_WHAT IS NEEDED:_ Lines that include the string "will" are the ones to copy from the entries below.
BEGIN RECORDS TO PROCESS
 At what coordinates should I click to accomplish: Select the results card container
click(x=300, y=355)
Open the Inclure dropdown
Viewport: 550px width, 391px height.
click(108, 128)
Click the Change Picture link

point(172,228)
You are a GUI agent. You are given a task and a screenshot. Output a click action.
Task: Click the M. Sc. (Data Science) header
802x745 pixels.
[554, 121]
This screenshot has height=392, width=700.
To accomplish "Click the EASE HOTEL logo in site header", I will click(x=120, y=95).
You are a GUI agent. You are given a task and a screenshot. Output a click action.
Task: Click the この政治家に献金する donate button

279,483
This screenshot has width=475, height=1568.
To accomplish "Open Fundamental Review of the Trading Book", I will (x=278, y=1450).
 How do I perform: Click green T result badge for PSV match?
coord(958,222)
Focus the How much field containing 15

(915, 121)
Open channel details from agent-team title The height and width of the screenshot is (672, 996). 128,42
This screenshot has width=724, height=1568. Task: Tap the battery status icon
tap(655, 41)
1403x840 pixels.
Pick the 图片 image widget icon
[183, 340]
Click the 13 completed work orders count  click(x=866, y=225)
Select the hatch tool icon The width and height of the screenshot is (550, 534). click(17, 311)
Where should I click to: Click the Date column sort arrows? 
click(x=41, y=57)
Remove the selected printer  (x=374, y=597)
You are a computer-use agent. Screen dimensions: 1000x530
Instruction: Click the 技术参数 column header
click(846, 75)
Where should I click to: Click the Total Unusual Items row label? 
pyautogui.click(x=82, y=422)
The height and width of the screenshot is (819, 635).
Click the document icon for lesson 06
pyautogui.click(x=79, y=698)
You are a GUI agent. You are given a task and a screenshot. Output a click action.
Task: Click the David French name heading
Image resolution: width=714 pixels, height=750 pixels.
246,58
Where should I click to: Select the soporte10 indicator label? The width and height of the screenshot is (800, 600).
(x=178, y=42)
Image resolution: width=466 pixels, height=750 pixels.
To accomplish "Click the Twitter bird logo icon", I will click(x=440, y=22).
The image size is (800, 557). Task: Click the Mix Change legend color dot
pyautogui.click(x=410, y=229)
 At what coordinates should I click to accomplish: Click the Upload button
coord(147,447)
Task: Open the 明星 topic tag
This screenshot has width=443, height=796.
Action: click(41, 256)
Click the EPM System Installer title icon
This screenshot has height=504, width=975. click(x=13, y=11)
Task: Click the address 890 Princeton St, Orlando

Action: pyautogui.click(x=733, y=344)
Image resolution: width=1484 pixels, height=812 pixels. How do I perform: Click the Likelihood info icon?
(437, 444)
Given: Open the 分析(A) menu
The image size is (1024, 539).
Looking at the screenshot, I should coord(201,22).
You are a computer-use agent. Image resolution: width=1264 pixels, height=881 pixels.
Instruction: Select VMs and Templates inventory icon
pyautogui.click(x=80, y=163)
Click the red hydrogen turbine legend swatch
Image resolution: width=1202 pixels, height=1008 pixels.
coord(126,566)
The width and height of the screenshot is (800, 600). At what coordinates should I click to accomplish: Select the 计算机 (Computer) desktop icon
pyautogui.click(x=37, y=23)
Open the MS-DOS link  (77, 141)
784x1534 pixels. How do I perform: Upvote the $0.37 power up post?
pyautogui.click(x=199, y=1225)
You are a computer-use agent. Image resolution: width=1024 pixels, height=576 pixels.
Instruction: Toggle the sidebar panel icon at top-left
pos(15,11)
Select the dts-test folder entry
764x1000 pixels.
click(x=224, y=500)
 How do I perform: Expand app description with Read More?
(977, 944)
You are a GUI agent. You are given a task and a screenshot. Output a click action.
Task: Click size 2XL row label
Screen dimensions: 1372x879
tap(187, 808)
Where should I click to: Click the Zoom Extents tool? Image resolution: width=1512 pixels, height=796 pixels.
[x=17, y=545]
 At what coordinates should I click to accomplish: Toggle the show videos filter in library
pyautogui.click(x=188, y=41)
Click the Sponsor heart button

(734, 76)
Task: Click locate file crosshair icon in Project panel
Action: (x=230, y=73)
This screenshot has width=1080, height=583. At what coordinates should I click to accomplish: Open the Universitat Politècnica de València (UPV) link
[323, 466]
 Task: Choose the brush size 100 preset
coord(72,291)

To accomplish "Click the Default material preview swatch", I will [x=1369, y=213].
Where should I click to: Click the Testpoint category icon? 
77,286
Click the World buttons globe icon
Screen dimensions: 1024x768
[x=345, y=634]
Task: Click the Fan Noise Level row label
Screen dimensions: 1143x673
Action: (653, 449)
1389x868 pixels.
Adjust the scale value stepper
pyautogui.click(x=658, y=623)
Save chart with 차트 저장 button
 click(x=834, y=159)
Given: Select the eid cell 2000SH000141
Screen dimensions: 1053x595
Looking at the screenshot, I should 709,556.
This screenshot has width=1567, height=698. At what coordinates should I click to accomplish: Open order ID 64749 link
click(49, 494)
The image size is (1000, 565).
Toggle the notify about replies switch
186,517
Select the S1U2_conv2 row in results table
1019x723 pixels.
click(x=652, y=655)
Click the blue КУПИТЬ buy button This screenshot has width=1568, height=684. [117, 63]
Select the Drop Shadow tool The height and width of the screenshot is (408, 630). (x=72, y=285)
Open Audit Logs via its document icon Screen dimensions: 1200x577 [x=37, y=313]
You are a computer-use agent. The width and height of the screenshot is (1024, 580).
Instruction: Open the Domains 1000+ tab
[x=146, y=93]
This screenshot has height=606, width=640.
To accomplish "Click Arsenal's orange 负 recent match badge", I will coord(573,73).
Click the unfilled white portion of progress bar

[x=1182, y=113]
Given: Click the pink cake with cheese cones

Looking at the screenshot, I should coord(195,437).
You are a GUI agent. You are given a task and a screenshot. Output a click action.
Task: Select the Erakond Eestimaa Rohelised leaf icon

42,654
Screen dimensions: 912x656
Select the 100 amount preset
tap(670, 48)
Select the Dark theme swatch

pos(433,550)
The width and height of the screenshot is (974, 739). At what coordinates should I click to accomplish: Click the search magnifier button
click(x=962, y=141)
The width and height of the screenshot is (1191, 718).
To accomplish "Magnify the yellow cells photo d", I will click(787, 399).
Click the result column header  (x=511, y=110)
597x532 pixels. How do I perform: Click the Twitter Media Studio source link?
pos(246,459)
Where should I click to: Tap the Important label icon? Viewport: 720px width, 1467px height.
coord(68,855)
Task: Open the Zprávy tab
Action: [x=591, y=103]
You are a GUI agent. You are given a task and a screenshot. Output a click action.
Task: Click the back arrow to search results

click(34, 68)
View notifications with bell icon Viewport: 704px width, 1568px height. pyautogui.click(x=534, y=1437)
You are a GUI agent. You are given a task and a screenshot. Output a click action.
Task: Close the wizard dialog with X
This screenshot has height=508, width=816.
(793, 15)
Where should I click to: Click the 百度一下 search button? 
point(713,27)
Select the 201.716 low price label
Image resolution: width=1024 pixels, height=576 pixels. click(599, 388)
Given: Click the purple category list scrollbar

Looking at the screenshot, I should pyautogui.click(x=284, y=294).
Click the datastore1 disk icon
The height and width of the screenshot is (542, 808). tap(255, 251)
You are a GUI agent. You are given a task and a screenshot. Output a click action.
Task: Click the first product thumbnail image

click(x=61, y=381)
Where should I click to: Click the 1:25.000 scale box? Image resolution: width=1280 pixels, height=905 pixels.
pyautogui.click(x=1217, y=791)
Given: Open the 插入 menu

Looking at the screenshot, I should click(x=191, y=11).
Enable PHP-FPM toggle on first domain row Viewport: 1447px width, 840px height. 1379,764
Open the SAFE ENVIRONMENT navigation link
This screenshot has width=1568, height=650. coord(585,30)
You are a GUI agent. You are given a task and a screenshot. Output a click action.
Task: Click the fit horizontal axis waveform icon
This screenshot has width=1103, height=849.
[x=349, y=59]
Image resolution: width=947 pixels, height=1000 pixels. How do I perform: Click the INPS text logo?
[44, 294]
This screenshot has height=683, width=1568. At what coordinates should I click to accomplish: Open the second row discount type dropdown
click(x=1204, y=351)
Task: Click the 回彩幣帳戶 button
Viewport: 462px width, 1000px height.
END RECORDS TO PROCESS
_EXERCISE OUTPUT:_
To accomplish "Click the EASE HOTEL logo in site header", I will click(x=120, y=95).
To accomplish "Open Fundamental Review of the Trading Book", I will (x=278, y=1450).
To accomplish "Click the Twitter bird logo icon", I will click(x=440, y=22).
To accomplish "Click the Default material preview swatch", I will [x=1369, y=213].
To accomplish "Click Arsenal's orange 负 recent match badge", I will coord(573,73).
To accomplish "Magnify the yellow cells photo d", I will click(787, 399).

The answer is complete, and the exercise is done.